Look at how pretty those 3-4 numbers are! Outside of DJ (who obviously had some dime snaps), ALL of the 3-4 personnel had less than two yards per play towards them...except Tamba. Tamba's not on this list...if I stacked him on here, it would be insanely hard to read the rest of them. He had three plays run at him for 54 yards. That's 18 YPPT. Granted, most of that comes on a 47 yarder by Sproles, but it's bad. That run was in the dime defense, though. Looking at just the 3-4 snaps, ALL PLAYERS ARE UNDER TWO YPPT. That's insane. Teams don't run on the 3-4 with success.



Once again, I've dropped out a number in the YPPA graph...Poe was only ran away from once: for 47 yards.

Other Items of Note

Tyson Jackson led all defensive linemen with 3 EDT's. Dorsey, Poe, and Powe each grabbed two, with Ropati grabbing one.

Houston had three sacks. DJ had one.

Houston led all comers, notching five total pressures. Tamba clocked four, DJ and Ropati had two, and Dorsey had one.

Powe brought the team down with three DFM's. Dorsey had two, and Tyson had one.
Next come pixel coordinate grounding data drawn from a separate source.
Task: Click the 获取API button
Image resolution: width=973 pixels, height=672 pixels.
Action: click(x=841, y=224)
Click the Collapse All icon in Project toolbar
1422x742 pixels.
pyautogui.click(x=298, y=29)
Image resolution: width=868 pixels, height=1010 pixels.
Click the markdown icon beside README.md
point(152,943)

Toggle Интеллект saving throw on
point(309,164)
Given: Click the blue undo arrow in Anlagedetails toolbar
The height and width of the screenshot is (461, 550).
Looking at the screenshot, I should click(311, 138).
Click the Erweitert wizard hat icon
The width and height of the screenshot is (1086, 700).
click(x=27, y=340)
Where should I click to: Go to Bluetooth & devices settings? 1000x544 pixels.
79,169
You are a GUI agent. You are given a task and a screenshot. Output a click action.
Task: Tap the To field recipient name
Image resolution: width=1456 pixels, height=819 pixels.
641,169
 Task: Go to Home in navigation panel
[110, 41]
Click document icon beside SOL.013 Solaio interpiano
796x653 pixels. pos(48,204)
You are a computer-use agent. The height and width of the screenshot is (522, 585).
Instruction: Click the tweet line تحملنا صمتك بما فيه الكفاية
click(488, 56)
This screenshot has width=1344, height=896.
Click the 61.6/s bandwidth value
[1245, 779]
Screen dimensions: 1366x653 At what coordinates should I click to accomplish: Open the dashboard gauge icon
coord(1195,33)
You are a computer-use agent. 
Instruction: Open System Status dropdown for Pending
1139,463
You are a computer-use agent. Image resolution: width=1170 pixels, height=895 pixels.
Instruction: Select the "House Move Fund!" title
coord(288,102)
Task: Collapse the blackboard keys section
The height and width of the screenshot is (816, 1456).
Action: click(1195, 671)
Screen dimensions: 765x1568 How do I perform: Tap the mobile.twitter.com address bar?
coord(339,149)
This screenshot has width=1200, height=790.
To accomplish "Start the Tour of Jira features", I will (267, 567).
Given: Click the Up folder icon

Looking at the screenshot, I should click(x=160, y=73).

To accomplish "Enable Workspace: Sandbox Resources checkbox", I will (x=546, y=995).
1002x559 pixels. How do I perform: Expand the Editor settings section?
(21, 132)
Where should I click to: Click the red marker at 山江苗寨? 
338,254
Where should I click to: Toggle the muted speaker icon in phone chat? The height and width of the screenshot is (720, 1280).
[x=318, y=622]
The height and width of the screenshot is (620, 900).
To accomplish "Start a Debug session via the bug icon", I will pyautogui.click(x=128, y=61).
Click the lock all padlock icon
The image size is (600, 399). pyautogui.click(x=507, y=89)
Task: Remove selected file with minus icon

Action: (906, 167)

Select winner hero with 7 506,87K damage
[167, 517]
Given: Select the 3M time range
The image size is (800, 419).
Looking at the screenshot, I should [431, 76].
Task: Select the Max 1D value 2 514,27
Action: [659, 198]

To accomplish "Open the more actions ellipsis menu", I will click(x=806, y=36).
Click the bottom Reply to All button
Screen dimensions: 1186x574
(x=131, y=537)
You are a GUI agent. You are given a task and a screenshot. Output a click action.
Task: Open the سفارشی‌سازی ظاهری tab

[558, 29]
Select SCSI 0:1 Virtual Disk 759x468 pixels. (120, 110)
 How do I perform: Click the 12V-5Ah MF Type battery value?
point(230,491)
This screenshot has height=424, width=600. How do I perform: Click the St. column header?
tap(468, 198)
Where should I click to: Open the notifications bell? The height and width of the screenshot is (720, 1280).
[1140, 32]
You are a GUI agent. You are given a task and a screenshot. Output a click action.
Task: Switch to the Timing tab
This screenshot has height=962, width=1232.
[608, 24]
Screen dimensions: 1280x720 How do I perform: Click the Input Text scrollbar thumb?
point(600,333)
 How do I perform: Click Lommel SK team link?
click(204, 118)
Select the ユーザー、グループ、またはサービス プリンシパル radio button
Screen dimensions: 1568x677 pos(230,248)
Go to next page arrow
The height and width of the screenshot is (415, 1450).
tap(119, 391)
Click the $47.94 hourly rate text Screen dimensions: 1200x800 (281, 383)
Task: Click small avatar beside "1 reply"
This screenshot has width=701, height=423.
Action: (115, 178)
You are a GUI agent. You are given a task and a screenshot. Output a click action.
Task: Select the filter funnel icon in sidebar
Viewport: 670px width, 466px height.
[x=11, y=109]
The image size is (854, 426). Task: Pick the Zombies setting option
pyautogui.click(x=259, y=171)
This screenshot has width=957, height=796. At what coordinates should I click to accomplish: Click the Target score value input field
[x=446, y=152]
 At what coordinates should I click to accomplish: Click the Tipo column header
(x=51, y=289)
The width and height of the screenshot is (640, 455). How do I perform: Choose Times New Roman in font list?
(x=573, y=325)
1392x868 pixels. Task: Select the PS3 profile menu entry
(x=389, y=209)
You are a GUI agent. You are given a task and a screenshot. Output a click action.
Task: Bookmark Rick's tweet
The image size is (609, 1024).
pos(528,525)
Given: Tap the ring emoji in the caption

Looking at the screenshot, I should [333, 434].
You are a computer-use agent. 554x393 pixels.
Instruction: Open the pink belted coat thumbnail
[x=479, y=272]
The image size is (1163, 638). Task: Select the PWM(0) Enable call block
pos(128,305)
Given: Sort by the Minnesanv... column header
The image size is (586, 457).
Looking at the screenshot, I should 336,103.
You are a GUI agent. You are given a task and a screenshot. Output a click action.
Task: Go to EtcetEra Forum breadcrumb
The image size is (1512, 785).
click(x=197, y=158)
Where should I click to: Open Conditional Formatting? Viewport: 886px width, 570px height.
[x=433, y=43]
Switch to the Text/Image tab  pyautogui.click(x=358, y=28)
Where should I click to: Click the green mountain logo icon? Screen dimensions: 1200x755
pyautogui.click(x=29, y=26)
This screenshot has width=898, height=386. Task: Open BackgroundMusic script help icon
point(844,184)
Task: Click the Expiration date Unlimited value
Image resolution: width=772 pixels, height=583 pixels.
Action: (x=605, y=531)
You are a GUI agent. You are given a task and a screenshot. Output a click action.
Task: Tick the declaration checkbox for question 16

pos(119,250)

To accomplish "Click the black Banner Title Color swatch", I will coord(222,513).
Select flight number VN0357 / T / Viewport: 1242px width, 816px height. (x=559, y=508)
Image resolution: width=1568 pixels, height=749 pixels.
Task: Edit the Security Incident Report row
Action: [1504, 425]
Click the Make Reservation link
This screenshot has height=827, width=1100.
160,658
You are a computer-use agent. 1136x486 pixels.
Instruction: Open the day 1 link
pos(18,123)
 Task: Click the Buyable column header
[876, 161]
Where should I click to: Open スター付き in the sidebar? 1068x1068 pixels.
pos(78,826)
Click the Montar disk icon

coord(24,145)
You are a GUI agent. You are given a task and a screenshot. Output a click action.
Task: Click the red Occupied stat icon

DJ and Tamba each had a missed tackle.

Houston led all in coverage plays: thrown at twice for zero yards. DJ was thrown at 3 times for 20 yards (6.66 Yards per Target), and Belcher was thrown at once for 6 yards.

The Final Word

Impressive. Following my Twitter timeline, you'll see a fan that went from extremely concerned to reaffirmed in the capabilities of this defense. The adjustments were correct, the execution was sound, and the results showed. There's no doubt that Justin Houston was the player of the week this week, but he got a lot of help sprinkled throughout the rest of the front seven. Jovan Belcher was a stud in the middle of the defense, doing his job yet again and holding the Saints to 1.43 YPP when they ran at him. Dorsey, Powe, and Jackson were all under 1.8 YPP at them as well, meaning that the base 3-4 is exactly what it should be: really difficult to run against. The pressure brought by the team in crucial situations was superb, as well.

Going up against San Diego, this team should stay more in their base defense. If that's the case, expect the Chargers to have difficulty running the ball against the Chiefs solid front. This should set up advantageous positions on 3rd down for Houston and Hali to force Phillip Rivers to throw quickly, lest he end up on the ground. It's nice to see a defense this team can lean on again.